Rewrite the records from the line with "You are a computer-use" up to and including the line with "Looking at the screenshot, I should 66,599.", replacing "Line drawing tool" with "Pen tool" and leaving everything else unchanged. Leave the pictures out of your answer.

### STORED RECORDS
════

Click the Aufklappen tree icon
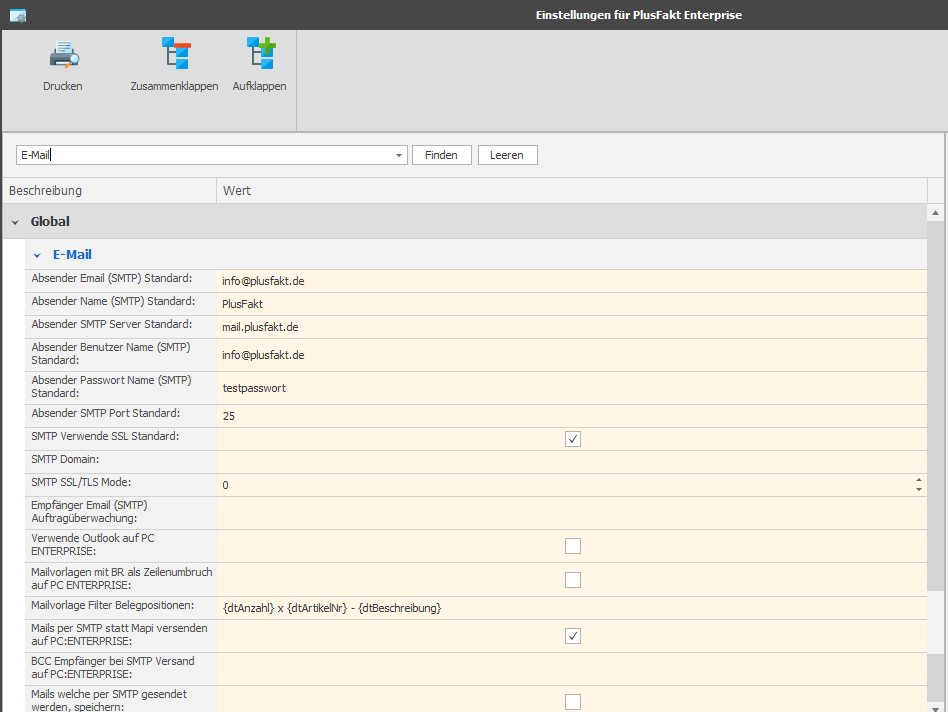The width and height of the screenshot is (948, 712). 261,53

════

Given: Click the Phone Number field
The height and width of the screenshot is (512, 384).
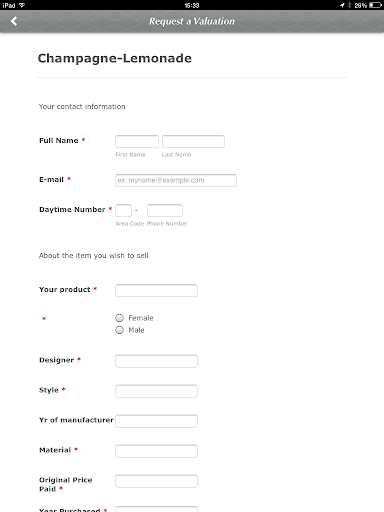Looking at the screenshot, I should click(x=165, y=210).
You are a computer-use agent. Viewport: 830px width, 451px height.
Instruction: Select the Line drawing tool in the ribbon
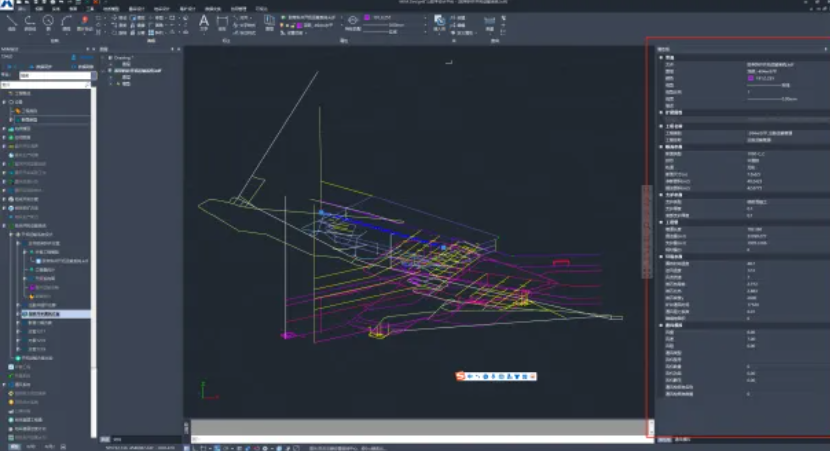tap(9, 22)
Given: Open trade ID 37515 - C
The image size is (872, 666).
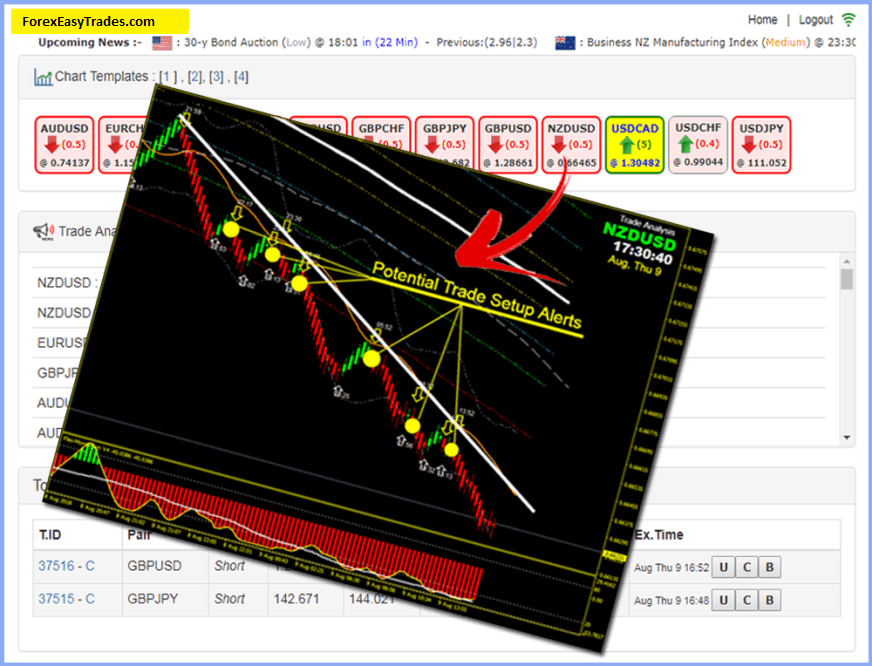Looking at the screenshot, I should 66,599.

════

### REPLY
You are a computer-use agent. Viewport: 830px width, 451px height.
Instruction: Select the Pen tool in the ribbon
tap(9, 22)
Given: Open trade ID 37515 - C
The image size is (872, 666).
Looking at the screenshot, I should 66,599.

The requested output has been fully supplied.